Istilah distilasi sederhana umumnya berkaitan dengan pemisahan suatu campuran
yang terdiri dari dua atau lebih cairan melalui pemanasan. Pemanasan dimaksudkan untuk
menguapkan komponen-komponen yang lebih mudah menguap (titik didih lebih rendah)
dan kemudian uap yang diperoleh dikondensasi kembali menjadi cair dan kemudian
ditampung dalam suatu bejana penerima (Susilo, 2009).

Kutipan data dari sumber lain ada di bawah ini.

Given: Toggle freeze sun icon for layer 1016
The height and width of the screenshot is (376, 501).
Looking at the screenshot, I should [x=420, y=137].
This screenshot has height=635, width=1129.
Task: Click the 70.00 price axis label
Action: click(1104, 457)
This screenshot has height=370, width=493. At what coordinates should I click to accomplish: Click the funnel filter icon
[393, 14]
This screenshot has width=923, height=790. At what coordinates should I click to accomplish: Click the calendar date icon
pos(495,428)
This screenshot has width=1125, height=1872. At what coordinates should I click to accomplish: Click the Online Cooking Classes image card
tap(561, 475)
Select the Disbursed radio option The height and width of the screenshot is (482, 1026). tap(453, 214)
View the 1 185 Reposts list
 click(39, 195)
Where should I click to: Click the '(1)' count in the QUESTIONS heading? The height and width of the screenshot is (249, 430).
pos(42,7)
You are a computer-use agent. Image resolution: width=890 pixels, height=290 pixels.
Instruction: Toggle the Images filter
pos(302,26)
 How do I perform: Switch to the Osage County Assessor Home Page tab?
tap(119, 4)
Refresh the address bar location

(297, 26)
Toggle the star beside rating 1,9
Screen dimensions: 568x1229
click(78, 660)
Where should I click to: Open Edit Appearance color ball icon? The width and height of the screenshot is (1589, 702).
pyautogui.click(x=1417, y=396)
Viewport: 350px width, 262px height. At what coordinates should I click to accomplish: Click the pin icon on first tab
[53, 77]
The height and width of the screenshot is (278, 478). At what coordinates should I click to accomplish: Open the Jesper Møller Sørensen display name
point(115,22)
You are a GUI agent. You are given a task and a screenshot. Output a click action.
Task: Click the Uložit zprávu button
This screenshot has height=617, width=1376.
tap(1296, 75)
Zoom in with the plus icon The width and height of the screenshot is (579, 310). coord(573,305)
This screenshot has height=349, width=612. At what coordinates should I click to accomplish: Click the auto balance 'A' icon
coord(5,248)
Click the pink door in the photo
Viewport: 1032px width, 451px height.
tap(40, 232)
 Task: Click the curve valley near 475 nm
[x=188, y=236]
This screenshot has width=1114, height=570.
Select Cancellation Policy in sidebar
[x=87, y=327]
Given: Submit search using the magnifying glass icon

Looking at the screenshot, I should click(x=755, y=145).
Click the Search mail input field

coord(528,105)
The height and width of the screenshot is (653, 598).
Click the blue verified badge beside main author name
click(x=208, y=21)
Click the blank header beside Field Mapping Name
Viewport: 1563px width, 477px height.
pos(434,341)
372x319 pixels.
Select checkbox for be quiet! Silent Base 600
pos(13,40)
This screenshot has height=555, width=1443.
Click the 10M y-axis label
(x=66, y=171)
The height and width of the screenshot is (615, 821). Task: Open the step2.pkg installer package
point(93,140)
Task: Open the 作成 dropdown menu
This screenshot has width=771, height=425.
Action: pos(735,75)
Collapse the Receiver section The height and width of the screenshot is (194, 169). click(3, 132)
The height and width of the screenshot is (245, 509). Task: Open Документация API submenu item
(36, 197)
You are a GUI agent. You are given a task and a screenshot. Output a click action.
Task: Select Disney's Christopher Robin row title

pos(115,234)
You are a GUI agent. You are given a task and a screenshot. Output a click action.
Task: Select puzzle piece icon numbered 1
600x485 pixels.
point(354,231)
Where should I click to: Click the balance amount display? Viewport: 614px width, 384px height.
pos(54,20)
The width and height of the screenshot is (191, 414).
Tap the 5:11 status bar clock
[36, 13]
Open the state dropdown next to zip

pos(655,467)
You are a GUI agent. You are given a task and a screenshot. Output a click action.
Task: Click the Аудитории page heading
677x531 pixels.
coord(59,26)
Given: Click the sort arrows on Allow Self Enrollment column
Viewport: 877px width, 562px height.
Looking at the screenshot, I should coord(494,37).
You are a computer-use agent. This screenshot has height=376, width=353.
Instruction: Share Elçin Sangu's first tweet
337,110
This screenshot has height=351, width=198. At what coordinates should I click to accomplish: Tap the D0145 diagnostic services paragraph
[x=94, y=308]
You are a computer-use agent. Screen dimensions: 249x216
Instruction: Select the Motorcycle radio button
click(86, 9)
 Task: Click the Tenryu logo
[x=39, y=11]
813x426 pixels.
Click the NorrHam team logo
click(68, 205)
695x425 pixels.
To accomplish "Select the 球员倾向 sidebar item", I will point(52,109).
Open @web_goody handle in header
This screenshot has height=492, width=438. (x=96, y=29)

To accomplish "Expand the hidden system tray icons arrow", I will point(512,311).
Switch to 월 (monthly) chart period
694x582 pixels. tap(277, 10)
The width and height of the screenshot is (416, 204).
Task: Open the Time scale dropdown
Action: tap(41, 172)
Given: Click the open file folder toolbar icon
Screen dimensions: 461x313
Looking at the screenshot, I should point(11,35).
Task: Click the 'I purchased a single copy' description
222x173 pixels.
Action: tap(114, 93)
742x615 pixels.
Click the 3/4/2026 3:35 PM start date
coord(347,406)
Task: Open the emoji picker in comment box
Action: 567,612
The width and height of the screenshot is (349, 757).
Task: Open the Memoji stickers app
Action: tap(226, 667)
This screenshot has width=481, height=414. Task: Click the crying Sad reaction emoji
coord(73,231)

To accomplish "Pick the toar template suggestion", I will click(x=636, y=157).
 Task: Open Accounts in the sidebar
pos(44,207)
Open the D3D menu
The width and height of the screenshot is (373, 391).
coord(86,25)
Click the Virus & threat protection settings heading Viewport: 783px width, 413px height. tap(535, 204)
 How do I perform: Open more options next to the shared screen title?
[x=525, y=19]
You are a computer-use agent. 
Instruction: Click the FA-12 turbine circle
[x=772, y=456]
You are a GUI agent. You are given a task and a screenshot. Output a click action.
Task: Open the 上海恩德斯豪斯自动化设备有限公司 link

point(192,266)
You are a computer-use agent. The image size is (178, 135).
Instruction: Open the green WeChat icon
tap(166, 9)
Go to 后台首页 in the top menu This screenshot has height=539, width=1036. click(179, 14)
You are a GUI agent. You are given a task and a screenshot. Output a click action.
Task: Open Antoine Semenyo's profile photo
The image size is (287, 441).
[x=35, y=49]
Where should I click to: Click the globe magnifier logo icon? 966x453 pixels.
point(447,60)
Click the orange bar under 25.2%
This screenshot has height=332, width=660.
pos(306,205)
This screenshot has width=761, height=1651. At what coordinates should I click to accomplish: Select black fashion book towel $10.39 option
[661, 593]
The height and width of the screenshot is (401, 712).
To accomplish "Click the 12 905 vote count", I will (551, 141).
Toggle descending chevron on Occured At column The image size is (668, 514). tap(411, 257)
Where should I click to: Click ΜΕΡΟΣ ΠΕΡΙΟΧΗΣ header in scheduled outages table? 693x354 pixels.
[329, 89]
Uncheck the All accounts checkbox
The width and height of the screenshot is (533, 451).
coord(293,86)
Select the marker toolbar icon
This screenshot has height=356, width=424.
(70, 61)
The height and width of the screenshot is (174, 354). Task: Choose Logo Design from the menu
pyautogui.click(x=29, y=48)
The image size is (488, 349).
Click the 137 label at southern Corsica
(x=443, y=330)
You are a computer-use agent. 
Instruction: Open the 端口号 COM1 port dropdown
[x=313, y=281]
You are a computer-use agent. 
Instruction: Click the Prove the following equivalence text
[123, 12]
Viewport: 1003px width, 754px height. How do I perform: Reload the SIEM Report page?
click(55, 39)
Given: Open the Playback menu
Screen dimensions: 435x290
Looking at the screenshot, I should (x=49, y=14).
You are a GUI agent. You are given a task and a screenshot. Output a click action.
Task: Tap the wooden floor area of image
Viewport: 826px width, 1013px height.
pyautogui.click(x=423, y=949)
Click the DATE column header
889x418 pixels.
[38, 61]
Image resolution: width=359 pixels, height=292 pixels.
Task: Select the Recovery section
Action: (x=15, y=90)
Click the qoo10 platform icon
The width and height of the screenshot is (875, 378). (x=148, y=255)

Unit operasi distilasi merupakan metode yang digunakan untuk memisahkan
komponen-komponen yang terdapat dalam suatu larutan atau campuran dan tergantung
pada distribusi komponen-komponen tersebut antara fasa uap dan fasa cair. Semua
komponen tersebut terdapat dalam fasa cairan dan uap. Fasa uap terbentuk dari fasa cair
melalui penguapan (evaporasi) pada titik didihnya (Susilo, 2009).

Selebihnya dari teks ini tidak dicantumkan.